Directions: Can you reproduce the records starting at the line containing "Given: Toggle 'Только для чтения' checkbox" and ending at the line containing "tap(388, 347)", substituting "sale badge" for "discount badge" and keeping everything else the same?

Available records:
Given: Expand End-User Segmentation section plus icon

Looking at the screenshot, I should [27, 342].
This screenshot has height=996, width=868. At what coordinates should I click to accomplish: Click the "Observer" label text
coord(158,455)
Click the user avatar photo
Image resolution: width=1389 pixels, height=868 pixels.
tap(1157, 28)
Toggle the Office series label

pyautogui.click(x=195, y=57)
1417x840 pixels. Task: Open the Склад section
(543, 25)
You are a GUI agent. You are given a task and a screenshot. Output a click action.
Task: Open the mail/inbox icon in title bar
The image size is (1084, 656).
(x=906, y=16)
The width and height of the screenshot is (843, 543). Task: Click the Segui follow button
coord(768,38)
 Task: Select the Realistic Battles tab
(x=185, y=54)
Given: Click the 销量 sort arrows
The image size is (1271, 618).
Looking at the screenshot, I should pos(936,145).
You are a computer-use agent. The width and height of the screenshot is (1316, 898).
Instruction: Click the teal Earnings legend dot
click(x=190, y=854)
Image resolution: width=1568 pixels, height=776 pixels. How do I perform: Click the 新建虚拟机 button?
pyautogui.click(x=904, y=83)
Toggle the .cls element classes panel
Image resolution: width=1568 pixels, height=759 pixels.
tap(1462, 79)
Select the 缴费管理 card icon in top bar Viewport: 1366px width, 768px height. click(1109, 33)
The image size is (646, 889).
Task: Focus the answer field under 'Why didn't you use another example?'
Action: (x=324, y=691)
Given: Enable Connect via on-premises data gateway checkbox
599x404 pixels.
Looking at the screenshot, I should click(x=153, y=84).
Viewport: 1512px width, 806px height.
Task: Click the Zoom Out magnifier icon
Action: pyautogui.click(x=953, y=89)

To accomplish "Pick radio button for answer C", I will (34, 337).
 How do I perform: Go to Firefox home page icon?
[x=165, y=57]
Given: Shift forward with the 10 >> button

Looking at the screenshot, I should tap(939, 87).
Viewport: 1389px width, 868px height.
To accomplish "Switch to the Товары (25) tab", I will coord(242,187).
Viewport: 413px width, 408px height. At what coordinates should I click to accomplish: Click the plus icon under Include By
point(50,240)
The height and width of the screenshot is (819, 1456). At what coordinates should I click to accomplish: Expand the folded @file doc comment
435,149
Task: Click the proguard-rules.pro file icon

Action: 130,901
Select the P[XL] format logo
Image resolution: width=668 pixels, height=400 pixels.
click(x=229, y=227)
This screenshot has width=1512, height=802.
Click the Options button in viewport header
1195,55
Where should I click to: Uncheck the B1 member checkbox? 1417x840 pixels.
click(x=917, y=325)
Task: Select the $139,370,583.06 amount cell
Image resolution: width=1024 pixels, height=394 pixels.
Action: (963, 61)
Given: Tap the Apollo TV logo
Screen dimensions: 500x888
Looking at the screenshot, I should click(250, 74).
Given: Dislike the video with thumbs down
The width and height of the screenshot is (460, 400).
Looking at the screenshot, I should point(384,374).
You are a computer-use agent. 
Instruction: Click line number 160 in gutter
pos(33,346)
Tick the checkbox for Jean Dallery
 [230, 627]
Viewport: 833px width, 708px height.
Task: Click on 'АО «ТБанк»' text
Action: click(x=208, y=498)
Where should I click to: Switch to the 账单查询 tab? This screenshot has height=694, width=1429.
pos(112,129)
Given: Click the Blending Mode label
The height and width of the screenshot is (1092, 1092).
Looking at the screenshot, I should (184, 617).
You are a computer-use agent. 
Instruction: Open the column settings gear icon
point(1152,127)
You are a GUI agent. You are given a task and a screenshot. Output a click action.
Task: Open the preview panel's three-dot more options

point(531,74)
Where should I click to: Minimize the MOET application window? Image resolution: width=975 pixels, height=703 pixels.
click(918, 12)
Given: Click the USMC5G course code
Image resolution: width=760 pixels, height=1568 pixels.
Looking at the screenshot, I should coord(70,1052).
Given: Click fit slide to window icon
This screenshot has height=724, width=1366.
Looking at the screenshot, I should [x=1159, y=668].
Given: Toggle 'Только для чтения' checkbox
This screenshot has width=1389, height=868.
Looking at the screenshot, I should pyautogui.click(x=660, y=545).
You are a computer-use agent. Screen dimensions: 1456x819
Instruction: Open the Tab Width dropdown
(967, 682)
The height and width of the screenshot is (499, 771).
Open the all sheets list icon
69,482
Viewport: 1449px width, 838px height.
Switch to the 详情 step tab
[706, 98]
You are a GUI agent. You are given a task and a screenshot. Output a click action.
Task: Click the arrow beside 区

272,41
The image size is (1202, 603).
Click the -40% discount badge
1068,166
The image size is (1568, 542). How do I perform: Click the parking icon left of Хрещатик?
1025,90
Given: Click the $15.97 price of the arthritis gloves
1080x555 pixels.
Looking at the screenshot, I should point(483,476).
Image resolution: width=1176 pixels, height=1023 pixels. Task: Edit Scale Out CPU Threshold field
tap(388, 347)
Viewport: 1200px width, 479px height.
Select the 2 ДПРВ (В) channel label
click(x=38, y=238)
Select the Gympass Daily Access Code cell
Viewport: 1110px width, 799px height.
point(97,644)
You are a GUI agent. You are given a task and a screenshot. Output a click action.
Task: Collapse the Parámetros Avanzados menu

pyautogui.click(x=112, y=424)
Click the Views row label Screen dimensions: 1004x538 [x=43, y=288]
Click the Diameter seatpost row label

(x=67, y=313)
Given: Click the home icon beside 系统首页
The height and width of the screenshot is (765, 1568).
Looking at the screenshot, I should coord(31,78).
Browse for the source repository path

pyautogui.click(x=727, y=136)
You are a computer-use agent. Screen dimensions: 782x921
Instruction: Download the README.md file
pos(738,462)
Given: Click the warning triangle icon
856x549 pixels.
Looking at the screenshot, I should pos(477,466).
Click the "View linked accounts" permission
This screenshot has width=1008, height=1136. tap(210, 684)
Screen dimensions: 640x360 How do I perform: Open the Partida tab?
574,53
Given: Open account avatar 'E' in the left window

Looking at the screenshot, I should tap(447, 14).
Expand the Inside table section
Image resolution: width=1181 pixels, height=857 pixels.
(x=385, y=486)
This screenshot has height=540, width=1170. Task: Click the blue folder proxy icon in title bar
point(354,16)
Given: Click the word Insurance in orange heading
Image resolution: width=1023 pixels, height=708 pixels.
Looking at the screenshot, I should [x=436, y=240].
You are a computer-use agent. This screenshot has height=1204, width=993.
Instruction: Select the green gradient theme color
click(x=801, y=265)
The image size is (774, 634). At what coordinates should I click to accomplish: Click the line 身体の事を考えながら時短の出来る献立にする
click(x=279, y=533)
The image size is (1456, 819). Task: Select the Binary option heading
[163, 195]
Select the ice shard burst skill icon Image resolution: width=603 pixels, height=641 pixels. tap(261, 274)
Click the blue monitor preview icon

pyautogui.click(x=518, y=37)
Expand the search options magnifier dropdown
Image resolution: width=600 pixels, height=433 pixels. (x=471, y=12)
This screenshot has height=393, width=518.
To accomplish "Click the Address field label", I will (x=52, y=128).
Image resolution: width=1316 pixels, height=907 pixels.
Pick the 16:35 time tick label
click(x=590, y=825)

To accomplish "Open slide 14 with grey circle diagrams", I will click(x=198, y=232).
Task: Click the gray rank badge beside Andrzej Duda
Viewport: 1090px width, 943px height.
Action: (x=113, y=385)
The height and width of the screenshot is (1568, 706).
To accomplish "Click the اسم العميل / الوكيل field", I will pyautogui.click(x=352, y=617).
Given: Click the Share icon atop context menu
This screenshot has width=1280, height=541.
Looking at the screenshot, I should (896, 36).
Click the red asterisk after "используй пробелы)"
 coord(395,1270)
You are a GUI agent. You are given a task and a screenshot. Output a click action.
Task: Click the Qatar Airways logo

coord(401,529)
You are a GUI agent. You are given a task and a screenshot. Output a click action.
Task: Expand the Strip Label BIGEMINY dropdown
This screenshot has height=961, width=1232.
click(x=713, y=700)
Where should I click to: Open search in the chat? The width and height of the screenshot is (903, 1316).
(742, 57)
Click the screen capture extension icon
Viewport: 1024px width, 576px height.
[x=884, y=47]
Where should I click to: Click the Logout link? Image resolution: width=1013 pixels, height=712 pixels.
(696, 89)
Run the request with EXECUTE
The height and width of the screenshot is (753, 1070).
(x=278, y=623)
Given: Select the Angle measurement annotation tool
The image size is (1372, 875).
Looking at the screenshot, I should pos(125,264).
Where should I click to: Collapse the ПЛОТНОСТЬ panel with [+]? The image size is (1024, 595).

Response:
Given: Toggle 'Только для чтения' checkbox
This screenshot has width=1389, height=868.
Looking at the screenshot, I should pyautogui.click(x=660, y=545).
You are a computer-use agent. Screen dimensions: 1456x819
Instruction: Open the Tab Width dropdown
(967, 682)
The height and width of the screenshot is (499, 771).
Open the all sheets list icon
69,482
Viewport: 1449px width, 838px height.
Switch to the 详情 step tab
[706, 98]
You are a GUI agent. You are given a task and a screenshot. Output a click action.
Task: Click the arrow beside 区

272,41
The image size is (1202, 603).
Click the -40% sale badge
1068,166
The image size is (1568, 542). How do I perform: Click the parking icon left of Хрещатик?
1025,90
Given: Click the $15.97 price of the arthritis gloves
1080x555 pixels.
Looking at the screenshot, I should point(483,476).
Image resolution: width=1176 pixels, height=1023 pixels. Task: Edit Scale Out CPU Threshold field
tap(388, 347)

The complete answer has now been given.